Civil parish in County Clare, Ireland

Inishcaltra (Inis Cealtra) is a civil parish in the barony of Leitrim in County Clare, Ireland. The main settlement in the parish is the village of Mountshannon. It is noted for the eponymous island of Inis Cealtra, which is an ancient Christian monastic site. In the Catholic Church, the parish is part of the ecclesiastical parish of Mountshannon (Clonrush).

==Location==
Inishcaltra is 3.75 mi northeast of Scarriff. The parish is 4 by 4 mi, and covers 11283 acre.
It mostly is located on the western shore of Lough Derg and includes some of the lough's islands such as Red Island, Inniscalthra, Young's Island, Basley Island, and Cribby Island. There is a belt of low land along the lake, rising into the Slieve-Baughta mountains.
The road from Scarriff towards Portumna and Loughrea runs along the lake shore.

==History==
The island of Inis Cealtra after which the parish is named lies about 0.5 mi from the shore. It is often called the Holy Island. It was the scene of pre-Christian religious activities. The 70 ft pillar tower may have been used in sun worship. More recently the island was the site of Christian structures, including various cells or oratories, now ruined. The main church, Teampol Camin, located in Mountshannon, is named after the founder or patron, Saint Camin who died around 658. Danish raids took place in 834, 908 and 946.

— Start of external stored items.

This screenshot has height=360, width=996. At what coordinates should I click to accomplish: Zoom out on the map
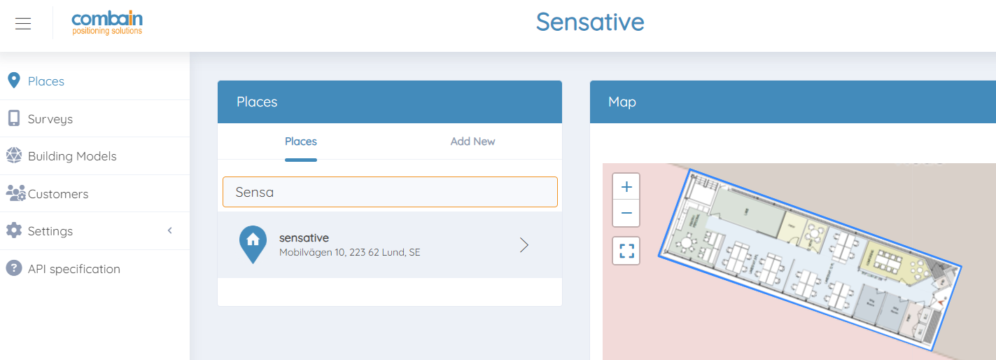pyautogui.click(x=626, y=213)
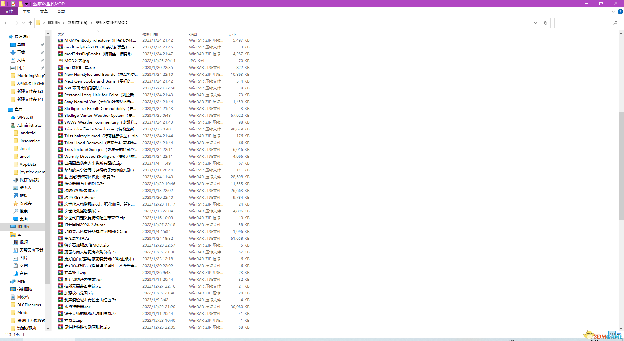Screen dimensions: 624x341
Task: Select 此电脑 in the navigation pane
Action: [23, 227]
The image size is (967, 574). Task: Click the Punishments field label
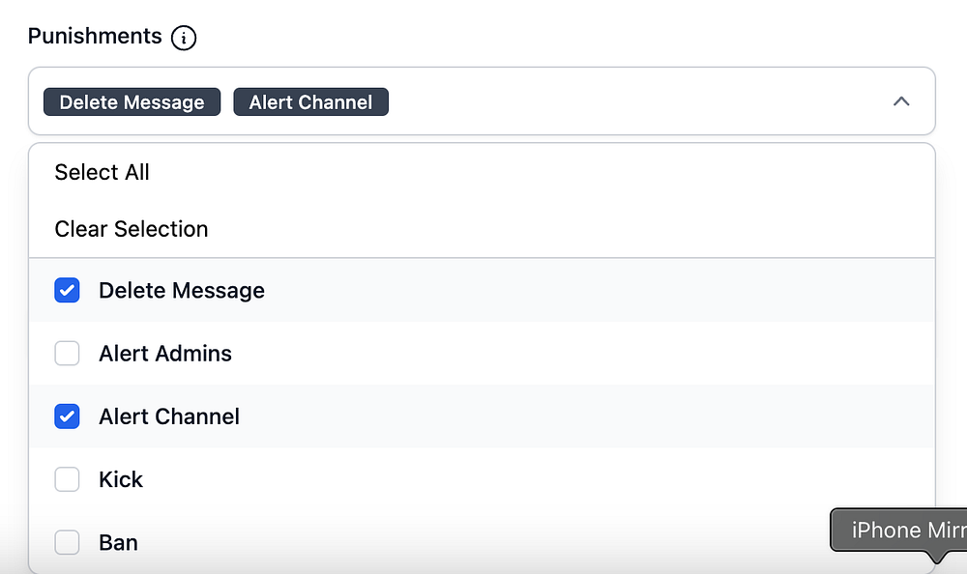tap(95, 37)
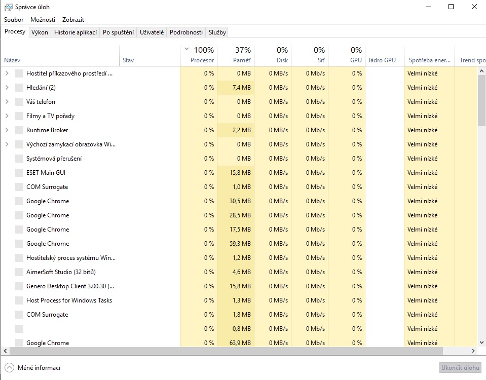Click the Genero Desktop Client process icon
This screenshot has width=486, height=380.
(19, 286)
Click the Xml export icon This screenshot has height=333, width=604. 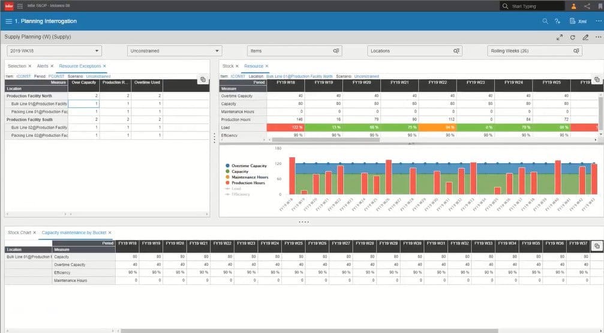tap(578, 21)
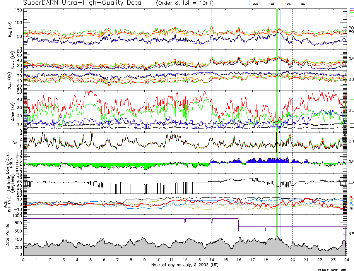Click the 20% legend marker at top
Screen dimensions: 354x271
coord(255,3)
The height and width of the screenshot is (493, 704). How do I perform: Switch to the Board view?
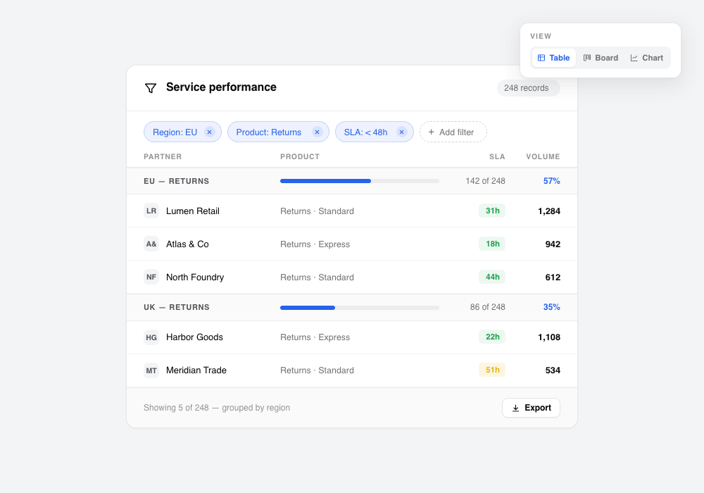coord(601,58)
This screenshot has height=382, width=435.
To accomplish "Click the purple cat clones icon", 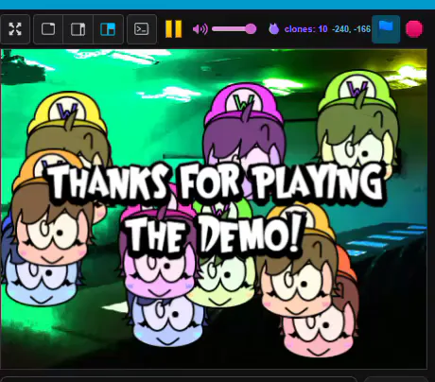I will (x=274, y=29).
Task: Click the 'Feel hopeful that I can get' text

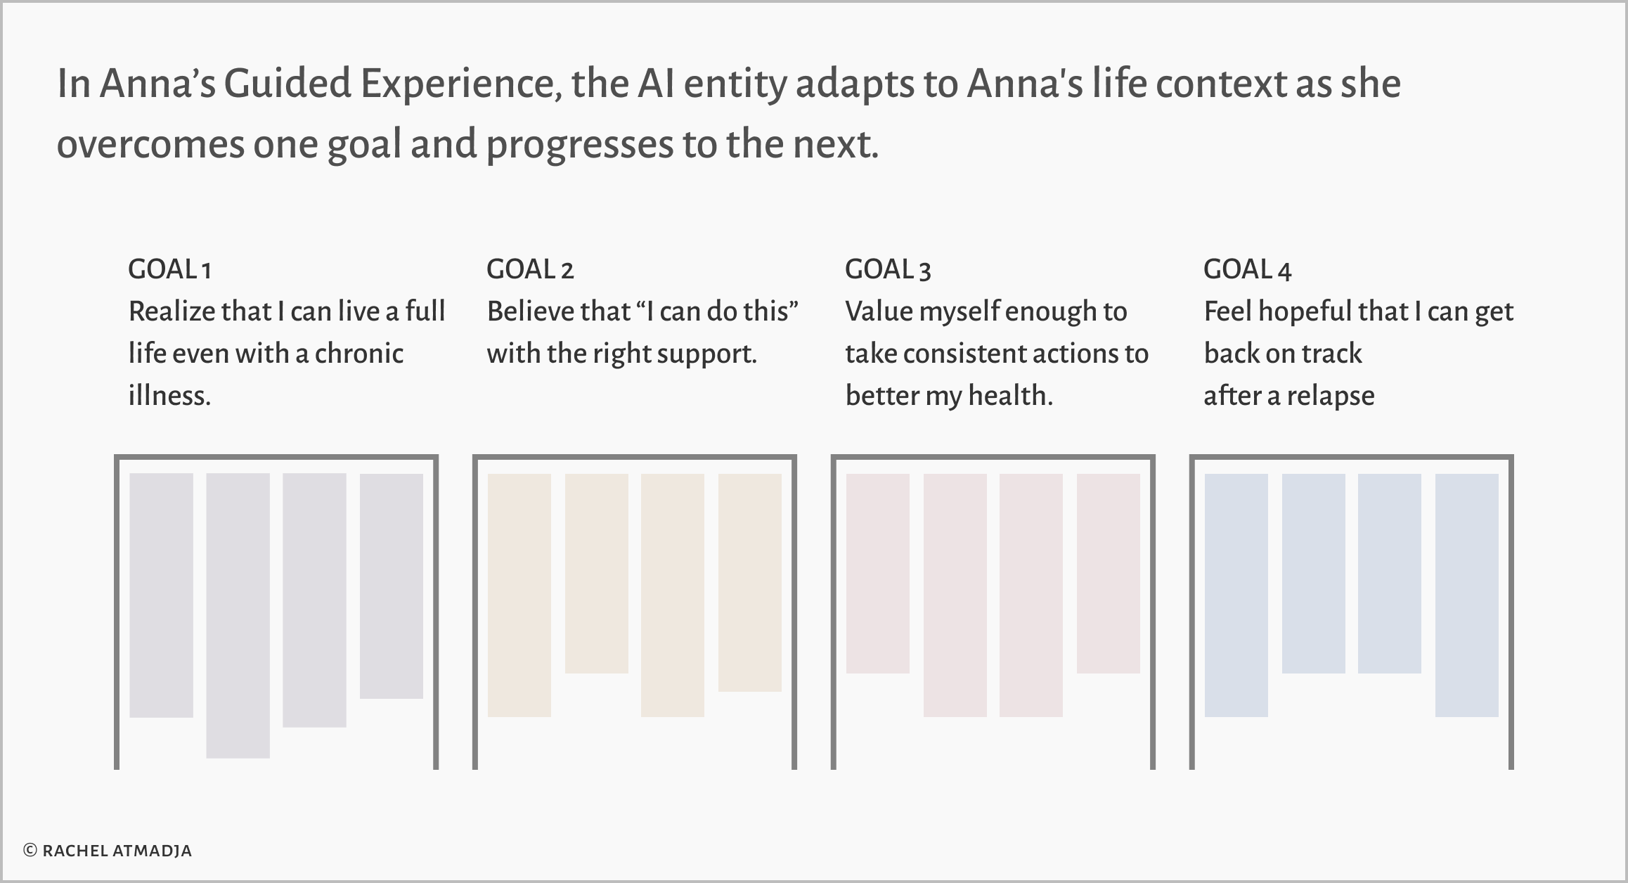Action: [x=1358, y=311]
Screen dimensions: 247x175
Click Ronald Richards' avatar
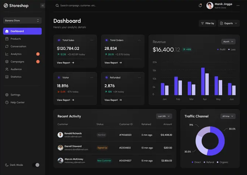click(x=60, y=135)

The total population in 1841 was 2,378 in 383 houses.
By 1851, after the famine, the number had dropped to 1,457 through emigration and deaths from starvation.

The parish was in County Galway from 1610 to 1898. By the terms of the Local Government (Ireland) Act 1898, Inishcaltra and its neighbouring parish of Clonrush were transferred from the county of Galway to the county of Clare while remaining part of the barony of Leitrim.

==Townlands==
Townlands of the parish are: Bohateh North, Bohateh South, Cappaduff, Cloonamirran, Cloontyconnaught, Cloontymweenagh, Coogypark, Cooldorragha, Curratober, Derroran East, Derroran West, Derrycon Lower, Derrycon Upper, Dooros, Glenwanish, Inishcaltra, Kilrateera Lower, Kilrateera Upper, Knockaphort, Magherareagh, Middleline North, Middleline South, Mountshannon, Sellernaun East, Sellernaun West and Woodpark.